Try it.
Please repeat exactly the lines from the one containing "Screen dimensions: 1024x476" through the last line of the records below, leaving out any pictures.

Record excerpts.
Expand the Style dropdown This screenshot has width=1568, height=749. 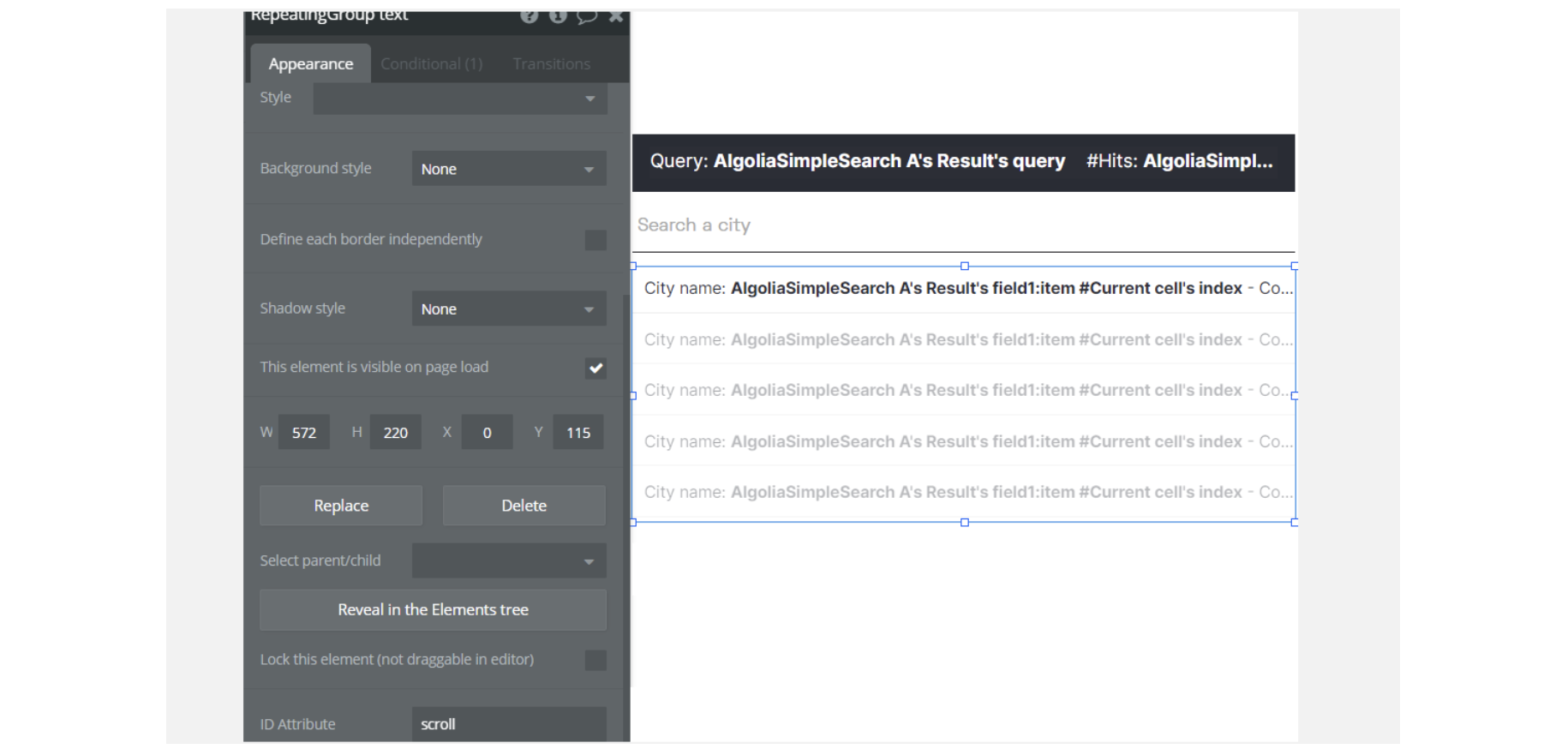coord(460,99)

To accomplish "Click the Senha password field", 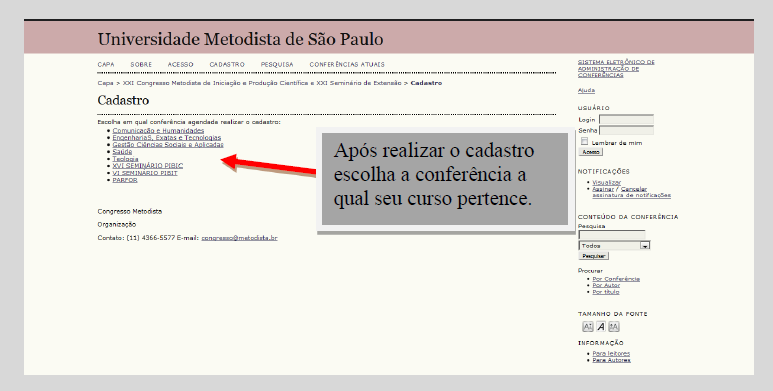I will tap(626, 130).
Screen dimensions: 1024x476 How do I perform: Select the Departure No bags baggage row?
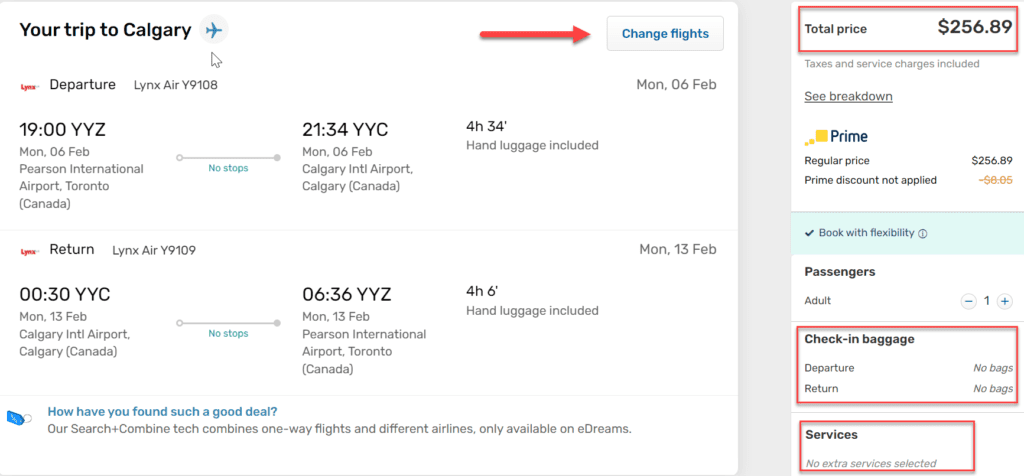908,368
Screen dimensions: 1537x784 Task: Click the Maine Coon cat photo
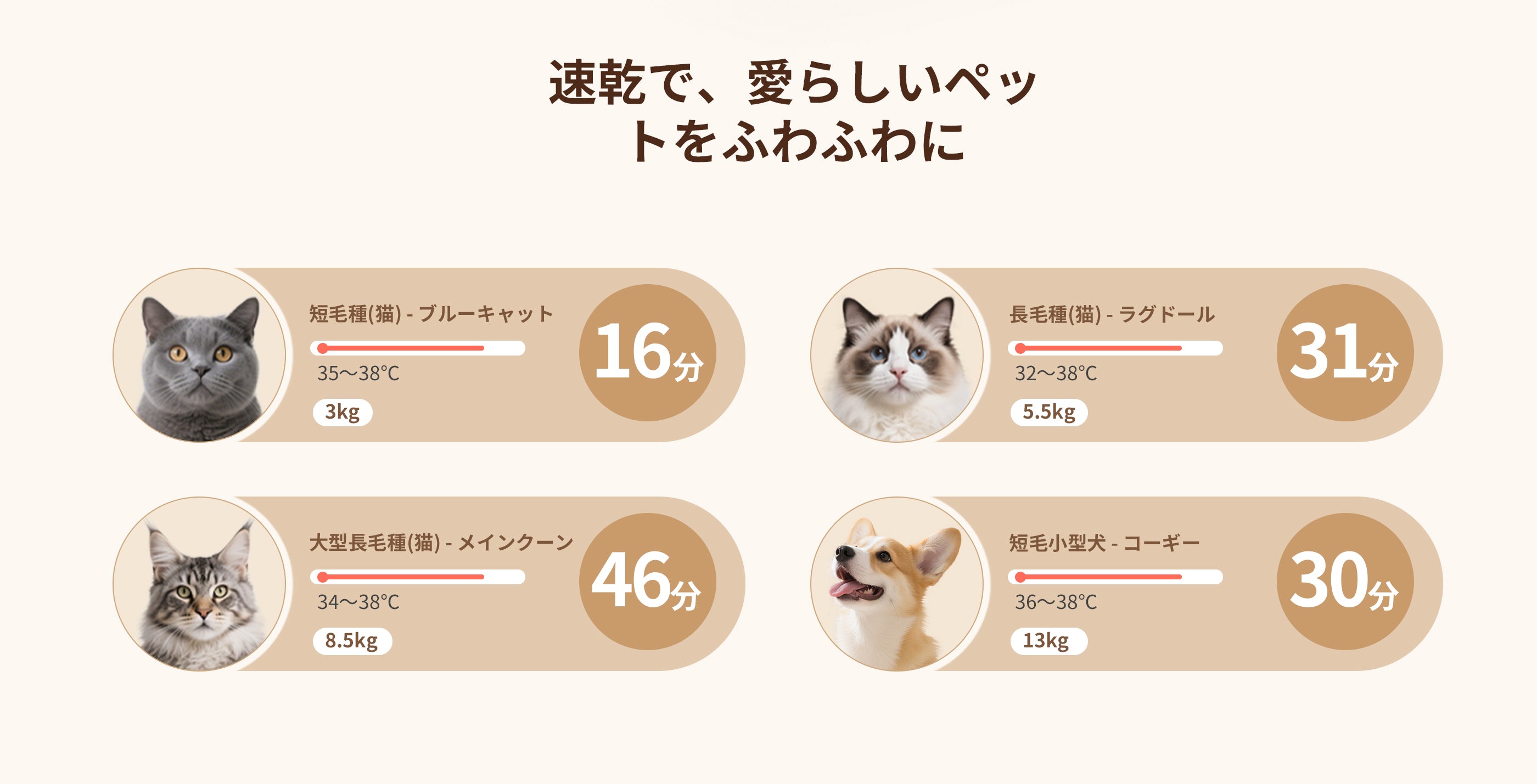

Response area.
Screen dimensions: 1024x476 How do I perform: Select the Departure No bags baggage row?
908,368
Screen dimensions: 1537x784 Task: Click the Maine Coon cat photo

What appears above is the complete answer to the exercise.